# 준비나하세요



## Pavel Bond

준비나 하세요

I understand that it means "Get ready", but what is the meaning of 나?


----------



## Yeji Kim

"Get ready" means 준비 해라/ 준비하세요.
"Get ready without doing something else or saying useless things." means 준비나 하세요.


----------



## zhoumoro

There are lots of grammar principles of -나.  
Could you tell us which usage is it in this case? 


Yeji Kim said:


> "Get ready" means 준비 해라/ 준비하세요.
> "Get ready without doing something else or saying useless things." means 준비나 하세요.


----------



## Pavel Bond

Thank you!


----------



## Avant Gardener

zhoumoro said:


> There are lots of grammar principles of -나.
> Could you tell us which usage is it in this case?


I'm not a native speaker, but I will try to answer your question. If I make a misstep here I hope others will correct me, but here is my sense.

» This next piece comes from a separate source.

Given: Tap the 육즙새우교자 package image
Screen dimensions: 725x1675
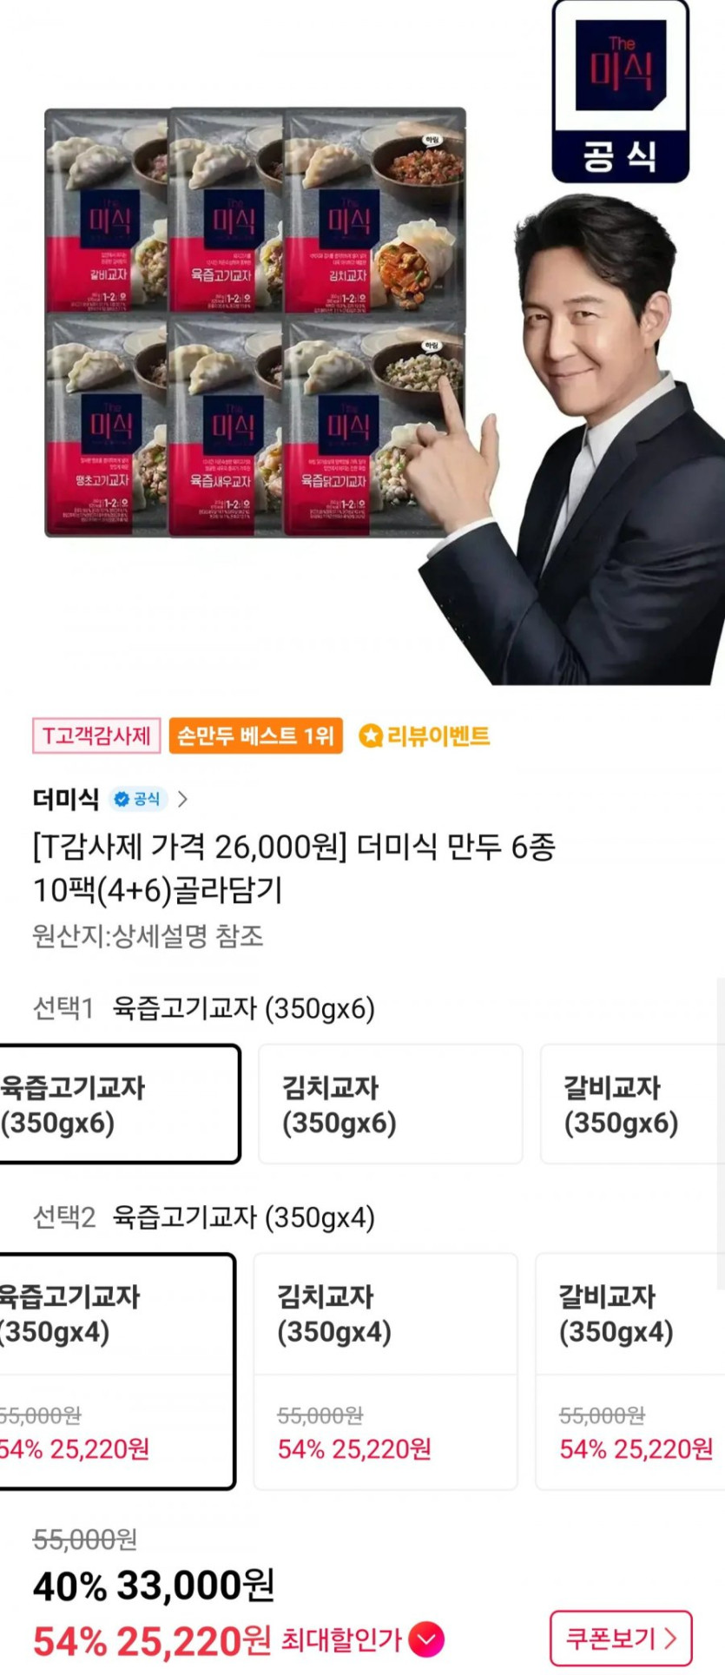Looking at the screenshot, I should [226, 425].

(이)나 has a couple affective qualities depending on how it is being used. When used in a suggesting sentence, it tends to sound friendly or casual (e.g. '맥주나 한잔 할까' - here the addition of -나 doesn't just mean 'or something,' it also has the effect of softening the tone of the sentence).

When used in a command sentence, (이)나 has the opposite effect, and tends to add a sense of anger or pique. Frequently this usage emphasizes that the listener should do the suggested action *in contrast to whatever they are doing now*. We see this in idiomatic phrases such as '너나 잘해' (meaning mind your own business, more awkwardly translatable in a literal sense as do you,* not me*). Note that in these cases (이)나 does not literally mean 'or' in the English sense but more communicates frustration or impatience.

This phrasing can be interpreted as rude (when used in combination with insulting or aggressive language it can even carry the nuance of "Shut up and...") and it should be used with caution. That being said, it's a very common grammar pattern in Korean.


----------



## ezfeel

Avant Gardener said:


> I'm not a native speaker, but I will try to answer your question. If I make a misstep here I hope others will correct me, but here is my sense.
> 
> (이)나 has a couple affective qualities depending on how it is being used. When used in a suggesting sentence, it tends to sound friendly or casual (e.g. '맥주나 한잔 할까' - here the addition of -나 doesn't just mean 'or something,' it also has the effect of softening the tone of the sentence).
> 
> When used in a command sentence, (이)나 has the opposite effect, and tends to add a sense of anger or pique. Frequently this usage emphasizes that the listener should do the suggested action *in contrast to whatever they are doing now*. We see this in idiomatic phrases such as '너나 잘해' (meaning mind your own business, more awkwardly translatable in a literal sense as do you,* not me*). Note that in these cases (이)나 does not literally mean 'or' in the English sense but more communicates frustration or impatience.
> 
> This phrasing can be interpreted as rude (when used in combination with insulting or aggressive language it can even carry the nuance of "Shut up and...") and it should be used with caution. That being said, it's a very common grammar pattern in Korean.


Avant Gardener, you nailed it 
You seem to have a even deeper understanding on Korean than native korean speakers.  
'준비(나) 하세요' sounds rude because of '나' implying that you should just get ready without doing any shitty things'.


----------



## Pavel Bond

Thanks to all, very helpful.


----------